Try it:
Exact output of all the records is required.
Data Block Start
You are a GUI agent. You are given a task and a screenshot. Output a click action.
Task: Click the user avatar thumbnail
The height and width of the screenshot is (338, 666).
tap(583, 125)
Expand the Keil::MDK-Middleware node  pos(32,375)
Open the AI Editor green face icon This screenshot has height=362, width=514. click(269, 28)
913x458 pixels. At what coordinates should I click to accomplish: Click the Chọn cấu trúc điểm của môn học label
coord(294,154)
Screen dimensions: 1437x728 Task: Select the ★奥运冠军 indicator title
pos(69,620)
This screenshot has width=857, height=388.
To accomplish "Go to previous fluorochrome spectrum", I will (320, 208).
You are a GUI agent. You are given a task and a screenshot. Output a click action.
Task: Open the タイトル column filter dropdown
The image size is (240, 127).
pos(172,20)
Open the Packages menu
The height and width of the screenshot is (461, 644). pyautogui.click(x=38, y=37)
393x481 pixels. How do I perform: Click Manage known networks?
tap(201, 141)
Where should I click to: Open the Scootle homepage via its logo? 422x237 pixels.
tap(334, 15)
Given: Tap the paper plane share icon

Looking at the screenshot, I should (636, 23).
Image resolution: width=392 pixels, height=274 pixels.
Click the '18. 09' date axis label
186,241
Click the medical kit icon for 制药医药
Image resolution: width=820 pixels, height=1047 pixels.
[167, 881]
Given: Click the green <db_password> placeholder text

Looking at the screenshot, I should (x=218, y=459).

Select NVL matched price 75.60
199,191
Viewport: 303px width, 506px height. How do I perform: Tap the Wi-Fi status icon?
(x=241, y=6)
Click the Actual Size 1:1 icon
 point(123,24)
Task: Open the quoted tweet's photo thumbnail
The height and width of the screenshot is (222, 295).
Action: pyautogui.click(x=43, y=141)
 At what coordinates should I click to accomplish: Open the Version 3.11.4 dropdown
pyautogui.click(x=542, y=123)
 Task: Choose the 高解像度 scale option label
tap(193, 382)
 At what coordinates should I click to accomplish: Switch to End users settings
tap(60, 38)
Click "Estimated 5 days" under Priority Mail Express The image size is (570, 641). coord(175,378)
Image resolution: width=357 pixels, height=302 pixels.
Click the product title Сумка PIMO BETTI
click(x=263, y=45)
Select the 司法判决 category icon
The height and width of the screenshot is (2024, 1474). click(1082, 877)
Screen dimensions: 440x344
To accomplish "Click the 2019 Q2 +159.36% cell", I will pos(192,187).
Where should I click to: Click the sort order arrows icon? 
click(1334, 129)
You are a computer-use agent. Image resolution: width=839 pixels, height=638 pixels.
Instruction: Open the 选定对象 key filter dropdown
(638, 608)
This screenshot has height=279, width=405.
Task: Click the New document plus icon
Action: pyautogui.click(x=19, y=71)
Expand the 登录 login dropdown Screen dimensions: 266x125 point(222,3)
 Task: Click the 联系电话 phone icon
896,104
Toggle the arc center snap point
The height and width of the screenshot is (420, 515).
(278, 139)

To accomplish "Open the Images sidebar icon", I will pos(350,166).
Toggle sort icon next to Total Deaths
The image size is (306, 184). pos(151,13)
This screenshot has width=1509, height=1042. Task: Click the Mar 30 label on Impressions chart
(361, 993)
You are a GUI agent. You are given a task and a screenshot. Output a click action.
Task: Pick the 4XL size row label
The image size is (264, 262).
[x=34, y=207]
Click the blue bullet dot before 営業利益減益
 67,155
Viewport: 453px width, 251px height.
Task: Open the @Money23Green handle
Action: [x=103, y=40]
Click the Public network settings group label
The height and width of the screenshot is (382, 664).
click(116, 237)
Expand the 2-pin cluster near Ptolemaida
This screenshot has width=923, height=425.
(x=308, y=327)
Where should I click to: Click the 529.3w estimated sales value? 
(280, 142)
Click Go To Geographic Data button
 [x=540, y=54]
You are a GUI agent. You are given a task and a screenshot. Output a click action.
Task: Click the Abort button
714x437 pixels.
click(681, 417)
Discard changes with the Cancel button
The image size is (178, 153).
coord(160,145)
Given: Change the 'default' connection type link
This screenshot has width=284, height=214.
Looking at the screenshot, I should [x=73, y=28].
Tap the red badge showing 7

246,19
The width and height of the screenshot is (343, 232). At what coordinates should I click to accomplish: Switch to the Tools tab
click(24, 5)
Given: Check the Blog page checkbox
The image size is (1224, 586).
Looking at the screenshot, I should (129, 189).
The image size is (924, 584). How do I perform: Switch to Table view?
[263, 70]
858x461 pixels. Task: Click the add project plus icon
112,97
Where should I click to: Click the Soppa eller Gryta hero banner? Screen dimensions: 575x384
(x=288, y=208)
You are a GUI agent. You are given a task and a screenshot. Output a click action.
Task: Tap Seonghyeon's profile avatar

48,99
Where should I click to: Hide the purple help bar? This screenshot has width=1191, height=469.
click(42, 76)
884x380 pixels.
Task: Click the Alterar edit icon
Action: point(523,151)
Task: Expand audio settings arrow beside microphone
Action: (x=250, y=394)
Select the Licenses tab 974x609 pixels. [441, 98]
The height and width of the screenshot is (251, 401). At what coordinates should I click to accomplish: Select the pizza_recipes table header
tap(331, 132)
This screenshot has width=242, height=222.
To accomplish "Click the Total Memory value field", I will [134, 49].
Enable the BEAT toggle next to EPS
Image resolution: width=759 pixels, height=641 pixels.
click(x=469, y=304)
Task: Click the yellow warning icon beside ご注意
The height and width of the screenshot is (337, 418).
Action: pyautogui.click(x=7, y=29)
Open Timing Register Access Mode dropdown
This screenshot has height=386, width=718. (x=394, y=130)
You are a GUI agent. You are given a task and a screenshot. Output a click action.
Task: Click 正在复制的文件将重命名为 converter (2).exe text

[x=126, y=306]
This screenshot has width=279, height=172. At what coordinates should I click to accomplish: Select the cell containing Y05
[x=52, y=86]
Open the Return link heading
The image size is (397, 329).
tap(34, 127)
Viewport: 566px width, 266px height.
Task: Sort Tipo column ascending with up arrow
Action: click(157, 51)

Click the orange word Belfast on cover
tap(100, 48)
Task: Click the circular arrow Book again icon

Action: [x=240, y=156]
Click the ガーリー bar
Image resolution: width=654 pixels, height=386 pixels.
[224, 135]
Data Block End
Solved exercise:
You are a GUI agent. You are given a task and a screenshot. Output a click action.
Task: Click the user avatar thumbnail
The height and width of the screenshot is (338, 666).
tap(583, 125)
Expand the Keil::MDK-Middleware node  pos(32,375)
Open the AI Editor green face icon This screenshot has height=362, width=514. click(269, 28)
913x458 pixels. At what coordinates should I click to accomplish: Click the Chọn cấu trúc điểm của môn học label
coord(294,154)
Screen dimensions: 1437x728 Task: Select the ★奥运冠军 indicator title
pos(69,620)
This screenshot has width=857, height=388.
To accomplish "Go to previous fluorochrome spectrum", I will (320, 208).
You are a GUI agent. You are given a task and a screenshot. Output a click action.
Task: Open the タイトル column filter dropdown
The image size is (240, 127).
pos(172,20)
Open the Packages menu
The height and width of the screenshot is (461, 644). pyautogui.click(x=38, y=37)
393x481 pixels. How do I perform: Click Manage known networks?
tap(201, 141)
Where should I click to: Open the Scootle homepage via its logo? 422x237 pixels.
tap(334, 15)
Given: Tap the paper plane share icon

Looking at the screenshot, I should (636, 23).
Image resolution: width=392 pixels, height=274 pixels.
Click the '18. 09' date axis label
186,241
Click the medical kit icon for 制药医药
Image resolution: width=820 pixels, height=1047 pixels.
[167, 881]
Given: Click the green <db_password> placeholder text

Looking at the screenshot, I should (x=218, y=459).

Select NVL matched price 75.60
199,191
Viewport: 303px width, 506px height. How do I perform: Tap the Wi-Fi status icon?
(x=241, y=6)
Click the Actual Size 1:1 icon
 point(123,24)
Task: Open the quoted tweet's photo thumbnail
The height and width of the screenshot is (222, 295).
Action: pyautogui.click(x=43, y=141)
 At what coordinates should I click to accomplish: Open the Version 3.11.4 dropdown
pyautogui.click(x=542, y=123)
 Task: Choose the 高解像度 scale option label
tap(193, 382)
 At what coordinates should I click to accomplish: Switch to End users settings
tap(60, 38)
Click "Estimated 5 days" under Priority Mail Express The image size is (570, 641). coord(175,378)
Image resolution: width=357 pixels, height=302 pixels.
Click the product title Сумка PIMO BETTI
click(x=263, y=45)
Select the 司法判决 category icon
The height and width of the screenshot is (2024, 1474). click(1082, 877)
Screen dimensions: 440x344
To accomplish "Click the 2019 Q2 +159.36% cell", I will pos(192,187).
Where should I click to: Click the sort order arrows icon? 
click(1334, 129)
You are a computer-use agent. Image resolution: width=839 pixels, height=638 pixels.
Instruction: Open the 选定对象 key filter dropdown
(638, 608)
This screenshot has height=279, width=405.
Task: Click the New document plus icon
Action: pyautogui.click(x=19, y=71)
Expand the 登录 login dropdown Screen dimensions: 266x125 point(222,3)
 Task: Click the 联系电话 phone icon
896,104
Toggle the arc center snap point
The height and width of the screenshot is (420, 515).
(278, 139)

To accomplish "Open the Images sidebar icon", I will pos(350,166).
Toggle sort icon next to Total Deaths
The image size is (306, 184). pos(151,13)
This screenshot has width=1509, height=1042. Task: Click the Mar 30 label on Impressions chart
(361, 993)
You are a GUI agent. You are given a task and a screenshot. Output a click action.
Task: Pick the 4XL size row label
The image size is (264, 262).
[x=34, y=207]
Click the blue bullet dot before 営業利益減益
 67,155
Viewport: 453px width, 251px height.
Task: Open the @Money23Green handle
Action: [x=103, y=40]
Click the Public network settings group label
The height and width of the screenshot is (382, 664).
click(116, 237)
Expand the 2-pin cluster near Ptolemaida
This screenshot has width=923, height=425.
(x=308, y=327)
Where should I click to: Click the 529.3w estimated sales value? 
(280, 142)
Click Go To Geographic Data button
 [x=540, y=54]
You are a GUI agent. You are given a task and a screenshot. Output a click action.
Task: Click the Abort button
714x437 pixels.
click(681, 417)
Discard changes with the Cancel button
The image size is (178, 153).
coord(160,145)
Given: Change the 'default' connection type link
This screenshot has width=284, height=214.
Looking at the screenshot, I should [x=73, y=28].
Tap the red badge showing 7

246,19
The width and height of the screenshot is (343, 232). At what coordinates should I click to accomplish: Switch to the Tools tab
click(24, 5)
Given: Check the Blog page checkbox
The image size is (1224, 586).
Looking at the screenshot, I should (129, 189).
The image size is (924, 584). How do I perform: Switch to Table view?
[263, 70]
858x461 pixels. Task: Click the add project plus icon
112,97
Where should I click to: Click the Soppa eller Gryta hero banner? Screen dimensions: 575x384
(x=288, y=208)
You are a GUI agent. You are given a task and a screenshot. Output a click action.
Task: Tap Seonghyeon's profile avatar

48,99
Where should I click to: Hide the purple help bar? This screenshot has width=1191, height=469.
click(42, 76)
884x380 pixels.
Task: Click the Alterar edit icon
Action: point(523,151)
Task: Expand audio settings arrow beside microphone
Action: (x=250, y=394)
Select the Licenses tab 974x609 pixels. [441, 98]
The height and width of the screenshot is (251, 401). At what coordinates should I click to accomplish: Select the pizza_recipes table header
tap(331, 132)
This screenshot has width=242, height=222.
To accomplish "Click the Total Memory value field", I will [134, 49].
Enable the BEAT toggle next to EPS
Image resolution: width=759 pixels, height=641 pixels.
click(x=469, y=304)
Task: Click the yellow warning icon beside ご注意
The height and width of the screenshot is (337, 418).
Action: pyautogui.click(x=7, y=29)
Open Timing Register Access Mode dropdown
This screenshot has height=386, width=718. (x=394, y=130)
You are a GUI agent. You are given a task and a screenshot. Output a click action.
Task: Click 正在复制的文件将重命名为 converter (2).exe text

[x=126, y=306]
This screenshot has width=279, height=172. At what coordinates should I click to accomplish: Select the cell containing Y05
[x=52, y=86]
Open the Return link heading
The image size is (397, 329).
tap(34, 127)
Viewport: 566px width, 266px height.
Task: Sort Tipo column ascending with up arrow
Action: click(157, 51)

Click the orange word Belfast on cover
tap(100, 48)
Task: Click the circular arrow Book again icon

Action: [x=240, y=156]
Click the ガーリー bar
Image resolution: width=654 pixels, height=386 pixels.
[224, 135]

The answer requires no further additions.